In 1998, an enormous pile of charred and decaying wood that was the remains of a beautiful four-masted schooner named the Hesper was taken from the Wiscasset waterfront, where it had sat since 1932, to the dump. It was a rather unceremonious end for a boat that was state-of-the-art when it was built in the late 1910s. The Luther Little, the also-decaying schooner that sat in the water next to the “Hesper” all those years – and fell victim to the same vandals and pillagers – ended up in the landfill as well.
Wiscasset artist Nick Dalton, who studied art at the School of the Museum of Fine Arts in Boston, was a teenager when the Hesper and the Luther Little were hauled off. Today, the 35-year-old is paying homage to one of those glorious schooners, the Hesper, with a large piece of public art he will install at the Recreational Pier in Wiscasset over Memorial Day weekend. “Hesper,” as the sculpture is called, is constructed of “insulated pipe covered in a white, weatherproof PVC jacket,” as Dalton described it in his proposal to the Wiscasset Board of Selectmen in December of last year. The piping spells out “Hesper” in capital letters, with the “r” in “Hesper” culminating in a public drinking fountain that is tied into the potable-water line that supplies QT’s Ice Cream Parlor.

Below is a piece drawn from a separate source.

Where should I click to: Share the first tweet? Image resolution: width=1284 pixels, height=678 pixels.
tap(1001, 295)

Dalton’s art project is entirely funded by a grant from The Kindling Fund in Portland, which “supports the energy of Maine’s visual arts community by funding innovative, artist-organized projects that engage the public in ways that are both inventive and meaningful,” according its website, kindlingfund.org. Among the criteria The Kindling Fund values are “experimentation” and “unconventional engagement.”

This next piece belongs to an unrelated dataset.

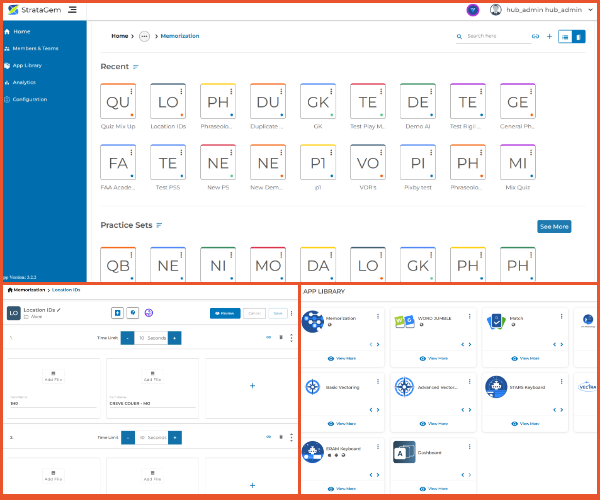Viewport: 600px width, 500px height.
Task: Open options menu on Quiz Mix Up tile
Action: tap(131, 91)

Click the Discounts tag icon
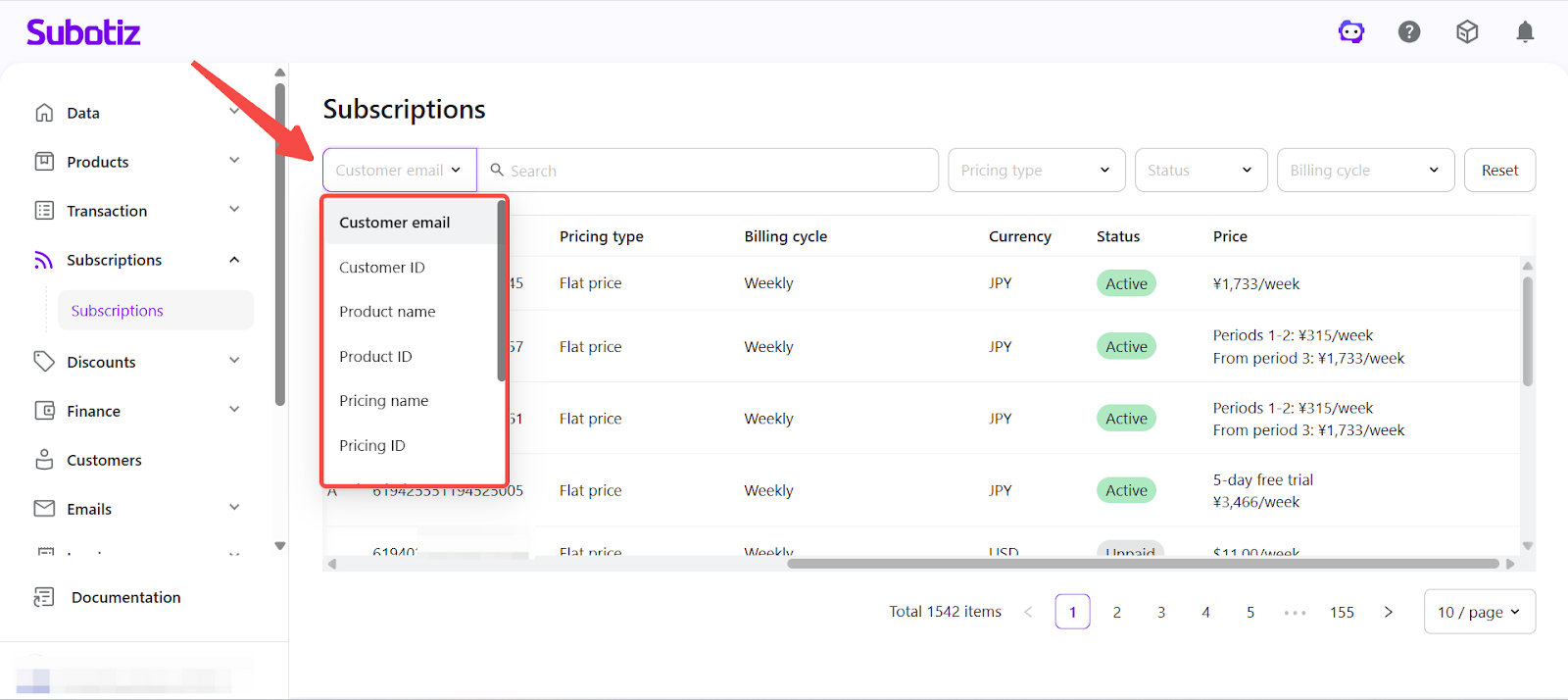(x=44, y=362)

“I think it’s a very interesting word, first of all,” said Dalton of his decision to make a sculpture of the word “Hesper.” “It’s a great name, an interesting word, and more of a practical size than ‘Luther Little.’”
Plus, Dalton has had somewhat of an obsession with the idea of public drinking fountains for a while. He described finding only one public drinking fountain in all of Portland, in Deering Oaks Park. “Public drinking fountains don’t exist anymore,” he said. “Maybe it’s because of Poland Spring (bottled water) or something. It gets me thinking – what does it mean to drink from the same fountain (as members of the public)? It’s kind of communal.”
Dalton will include an informational placard at the site of his sculpture to explain the project and give a history of the two ships, he said. “I hope that people will walk up to it, take a drink, and think of the things that used to be in the harbor – and the future of it as well. That’s kind of the general idea.”
Dalton acknowledges that the drinking fountain “won’t stay, but maybe it will spark a conversation about having something like that exist” in Wiscasset, as there are no public drinking fountains in the town of Wiscasset, “except for one in the men’s restroom at that pier,” Dalton said.
He said that he also wants to “make people think about how investments pay off. What would the payoff be today if the money had been invested in restoring those schooners? Imagine the traffic today if those were still there. It’d be great!”
The official opening ceremony for Dalton’s public sculpture will coincide with the first Wiscasset Art Walk on Thursday, June 29. “Hesper” will remain up through the month of October.